Le livre de Marcela Iacub peut et doit être discuté. En laissant de côté cette histoire de UNE, prétexte justement à le négliger. Outre ses qualités d’écriture, cet objet littéraire non identifié – auto-fictionnel, allégorique, fantasmatique… - est une véritable enquête de terrain que l’on peut qualifier d’obscène par sa crudité, son dévoilement de l’intime, mais qui n’a rien apparemment d’une « histoire de cul » (les amateurs de livres qu’on lit d’une main seront déçus). Il nous montre un DSK obligatoirement inconnu.  

 

L’analyse très aigue que tire l’auteur de cette enquête semble donner des clés de compréhension d’un comportement paradoxal où le « libertinage » ostensible pour ne pas dire ostentatoire auquel se livrait DSK était en totale contradiction avec ses ambitions présidentielles. Où même l’épisode du Sofitel – qu’il avait pourtant prévu – ressemble à un suicide de ces ambitions.

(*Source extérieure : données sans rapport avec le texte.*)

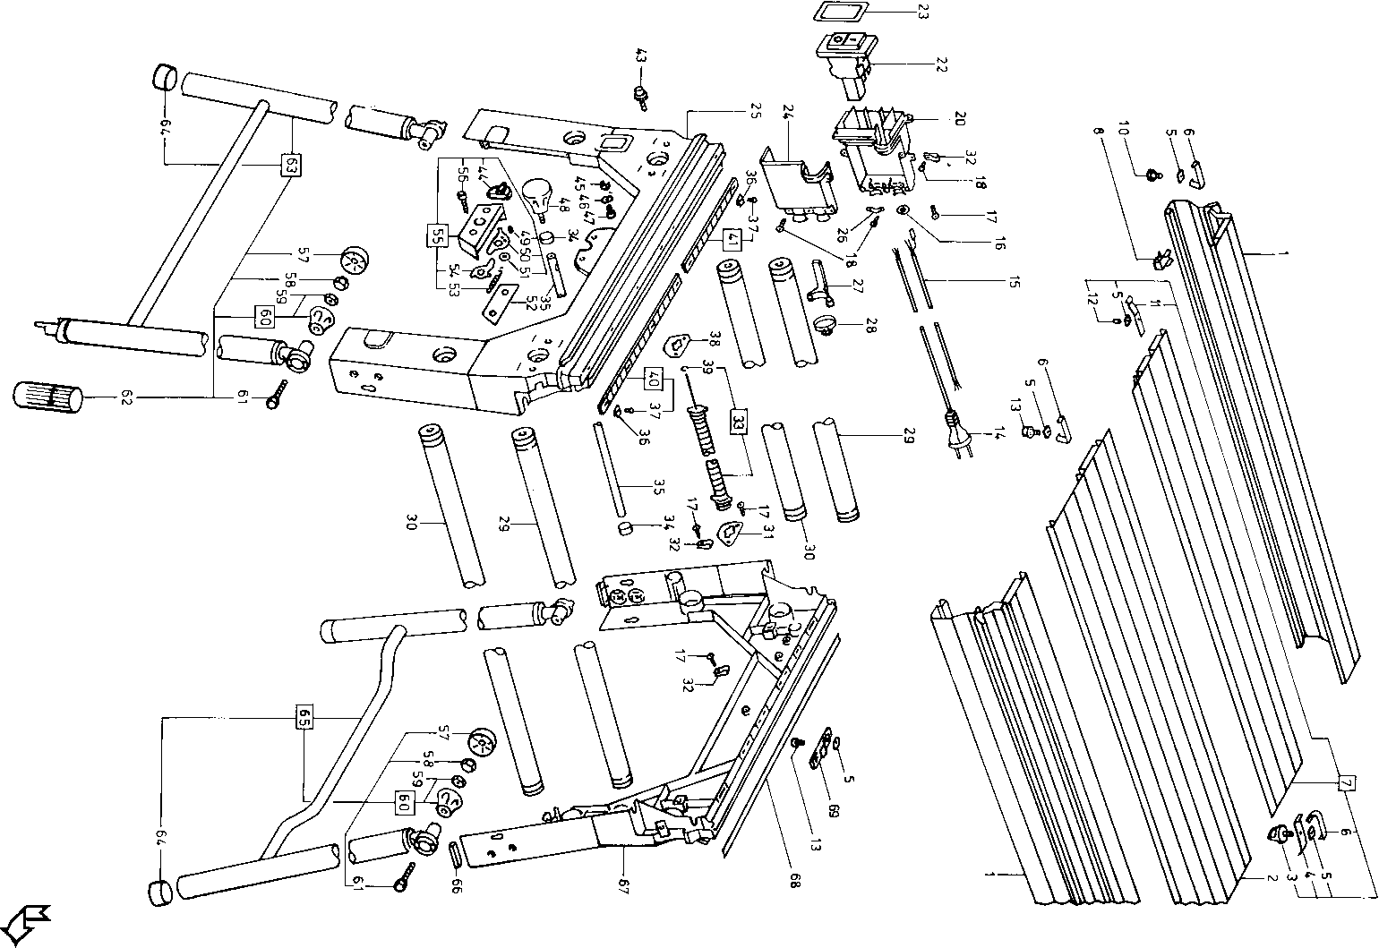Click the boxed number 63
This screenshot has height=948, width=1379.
point(291,166)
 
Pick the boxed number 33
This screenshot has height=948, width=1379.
point(738,421)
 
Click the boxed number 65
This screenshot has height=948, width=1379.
point(304,718)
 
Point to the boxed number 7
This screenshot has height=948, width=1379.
point(1345,781)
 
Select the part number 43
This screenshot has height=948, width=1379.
point(640,56)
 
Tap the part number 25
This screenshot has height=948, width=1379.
point(755,112)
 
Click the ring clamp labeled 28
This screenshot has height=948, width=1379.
point(827,324)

Quant à savoir si la littérature autorise ce viol de la vie privée, c’est à la Justice de le dire.

 

 

 

 

P. S. Certains commentateurs des articles de Joffrin ou Garcin sortent (sans donner leur source) cette phrase tirée de Wikipedia :

"Le 21 avril 2012, lors de l'émission Répliques d'Alain Finkielkraut sur France Culture, elle explique que le viol n'est pas toujours traumatique, ce qu'elle illustre par cette comparaison : « Il y a des gens qui ont été à Auschwitz qui ont été traumatisés et d'autres non »."

Cette assertion, reprise pour évidemment dénoncer la vilaine Iacub - voyez ce qu'elle a dit ouh ! ouh ! l'arrière petit fille de rabbin - n'est assortie d'aucun lien. Bien que le moteur de recherche de France culture ne soit pas très performant, on peut retrouver l'intégralité de l'émission : http://www.franceculture.fr/player/reecouter?play=4409267

On constatera que la présentation de wikipedia est pour le moins biaisée. C'est vers la fin de l'émission. Echange un peu confus entre Muriel Salmona, psy, et M. Iacub : la psy parle d'une "mémoire traumatique" qui minerait la personne pour toujours et Iacub met en doute non le traumatisme mais le "toujours" de la psy qui parle même d'atteintes neurologiques et la phrase qu'on lui prête est pour le moins reconstruite. Rien de bien original d'ailleurs puisqu'elle évoque en fait la résilience (cf B. Cyrulnik). De scandaleuse la demi-phrase réelle devient banale.

Toujours se méfier des citations qui ne renvoient pas explicitement au contexte dont elles sont tirées. C'est ainsi que l'on continue de faire dire à Rocard le contraire de ce qu'il a dit sur la misère du monde.

 

En complément :

 

LA MÈRE DENIS

Je suis un inconditionnel de Christine Angot. C’est qu’elle a le don de me faire rire aux éclats. En particulier quand, s’inspirant de Frigide Barjot, elle surjoue les pétroleuses, comme dans le Monde de samedi que nous ne découvrons en province que le lundi.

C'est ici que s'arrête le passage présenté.